From its peak of 9.1% in June 2022, unheard of since the early 1980s, inflation fell to 3.1%, year-on-year, in November, according to the CPI index.
The enthusiasm of Jerome Powell, usually very cautious, was surprising. He still warned that further rate hikes remained on the table, if necessary.
But Standard Chartered’s Steve Englander, a former Fed economist, reports a “more dovish signal than we or the market expected.”
“The Fed’s turnaround surprised many,” he added, nevertheless raising the hypothesis that with the US presidential election approaching, the Fed might have wanted to signal an easing of risk. well before the start of the primaries.
The indicators seem to be in good shape, with inflation on track, a job market which is rebalancing, and vigorous growth. But the Fed warned that “growth in economic activity has slowed,” a necessary condition for a lasting decline in inflation.
“The likelihood that the U.S. economy will enter recession over the next 12 months is higher than usual,” but “by no means guaranteed,” said Gregory Daco, chief economist for EY.
According to him, several difficulties await in 2024: consumer fatigue with high prices, interest rates still very high and employment growth which is expected to slow.
The measures taken by the Fed to slow inflation take months to be felt in the real economy. This is why it has not raised its rates since July, in order to avoid hampering economic activity.
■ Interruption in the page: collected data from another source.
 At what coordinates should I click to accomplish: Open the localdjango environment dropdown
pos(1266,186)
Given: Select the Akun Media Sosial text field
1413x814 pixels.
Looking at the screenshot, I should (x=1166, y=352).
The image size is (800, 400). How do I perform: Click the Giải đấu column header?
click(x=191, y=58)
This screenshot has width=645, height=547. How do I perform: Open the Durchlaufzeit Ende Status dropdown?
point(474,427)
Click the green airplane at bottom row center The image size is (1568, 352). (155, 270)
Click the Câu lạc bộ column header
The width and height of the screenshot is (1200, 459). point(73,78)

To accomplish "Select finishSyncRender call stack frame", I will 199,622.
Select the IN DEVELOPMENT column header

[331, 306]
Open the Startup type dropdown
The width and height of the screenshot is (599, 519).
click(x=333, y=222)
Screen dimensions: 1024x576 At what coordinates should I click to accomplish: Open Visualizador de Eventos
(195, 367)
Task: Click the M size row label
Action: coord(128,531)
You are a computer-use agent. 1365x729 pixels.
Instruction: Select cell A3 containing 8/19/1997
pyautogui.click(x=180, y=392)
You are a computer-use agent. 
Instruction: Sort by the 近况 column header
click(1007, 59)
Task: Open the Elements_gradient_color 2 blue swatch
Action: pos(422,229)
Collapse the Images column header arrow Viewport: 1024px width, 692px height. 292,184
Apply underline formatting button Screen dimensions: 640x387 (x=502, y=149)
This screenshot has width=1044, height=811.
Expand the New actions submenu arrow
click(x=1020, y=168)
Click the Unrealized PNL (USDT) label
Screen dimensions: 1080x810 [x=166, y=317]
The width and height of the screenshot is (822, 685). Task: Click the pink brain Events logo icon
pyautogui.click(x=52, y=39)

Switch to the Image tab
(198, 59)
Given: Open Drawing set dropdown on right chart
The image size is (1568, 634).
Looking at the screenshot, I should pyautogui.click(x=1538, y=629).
But it is “possible that this landing ends up being a little harsher than expected, either because disinflation slows or because the impact of past rate hikes on activity and demand intensifies,” warns William De Vijlder, chief economist for BNP Paribas.
The Fed “abandoned its hawkish stance this week, sending a strong message that rate hikes are over and concerns about risks to the economy […] will play a more important role in future decisions,” notes Nancy Vanden Houten, economist for Oxford Economics.
The Fed anticipates three rate cuts for 2024.
Will they start in May? In June ? Or even as early as March?
“We are aware of the risk if we wait too long,” assured Jerome Powell.
She anticipates that the Fed will “wait until May, but if the good news continues to come as it has, the Fed will make cuts sooner.”
Furthermore, Jerome Powell ruled out any change in trajectory regarding the reduction of the Fed’s balance sheet.
“The only reason to cut rates and simultaneously stop balance sheet reductions would be a serious and abrupt deterioration in economic conditions, which is not anticipated,” emphasizes Diane Swonk.